11.2 Computing the Principal Components

1Reading¶

Material related to this page, as well as additional exercises, can be found in LAA 7.5 and ALA 8.8.

2Learning Objectives¶

By the end of this page, you should know:

the definition of principal components of a data set and an example of it
how to compress the data via dimensionality reduction
how to compute the principal components using the Singular Value Decomposition

3Principal Component Analysis¶

To make our notation a little bit cleaner, we’ll assume that our observations $x_j \in \mathbb{R}^p$ and observation matrix $X \in \mathbb{R}^{N \times p}$ have already been centered so that $X = \hat{X}$ and $\vv m = \vv 0$ .
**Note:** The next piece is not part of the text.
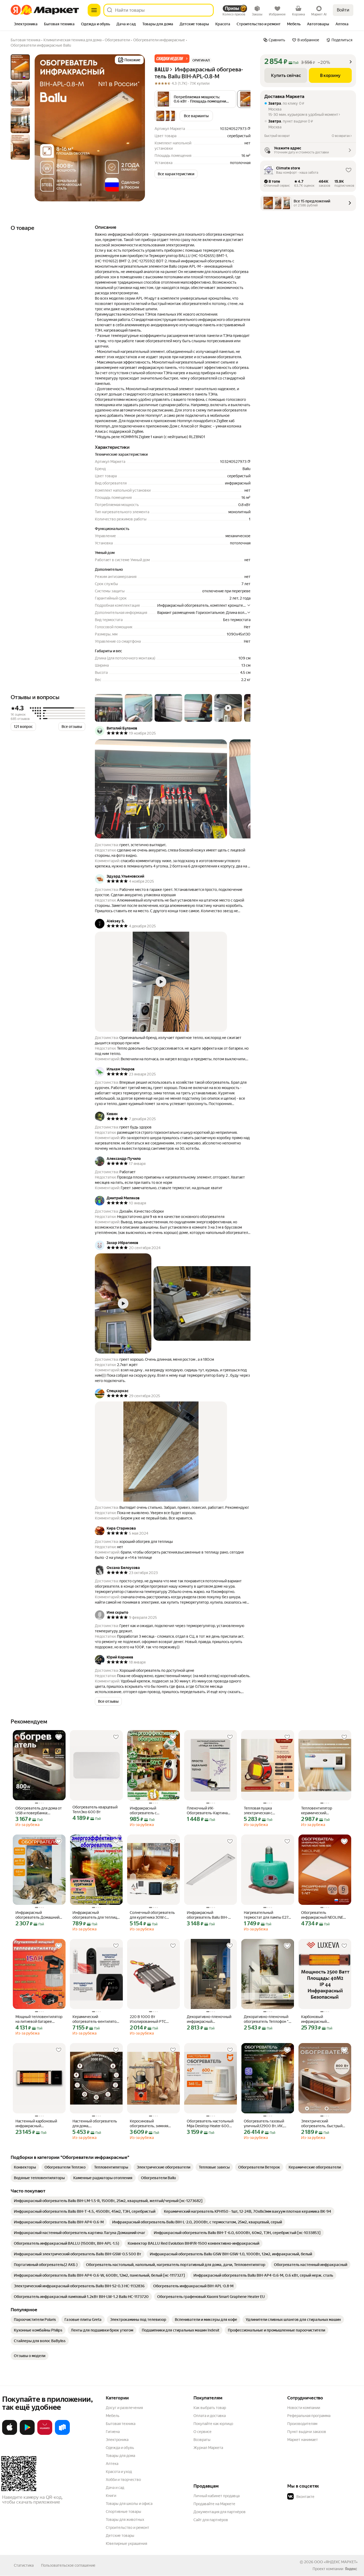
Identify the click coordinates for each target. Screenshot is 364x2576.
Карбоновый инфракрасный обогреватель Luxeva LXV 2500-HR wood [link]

The goal of PCA is to find a new orthogonal basis for $\mathbb{R}^p$ defined by the orthogonal $p \times p$ matrix $P = \bm \vv u_1 & \ldots & \vv u_p\em$ , for $\vv u_1, \ldots, \vv u_p$ an orthonormal basis of $\mathbb{R}^p$ :

\vv x = P\vv y = y_1\vv u_1 + y_2\vv u_2 + \cdots + y_p\vv u_p

(1)

with the property that the new coordinates $y_1, \ldots, y_p$ are uncorrelated (i.e., have covariance 0) and arranged in decreasing order of variance. The matrix $P$ is orthogonal, and hence $\vv y = P^{-1} \vv x = P^T \vv x$ provides a decomposition of the measurement $\vv x$ along the directions $\vv u_1, \ldots, \vv u_p$ , where most of the variance in $\vv x$ can be found in the direction $\vv u_1$ , 2nd most in direction $\vv u_2$ , etc.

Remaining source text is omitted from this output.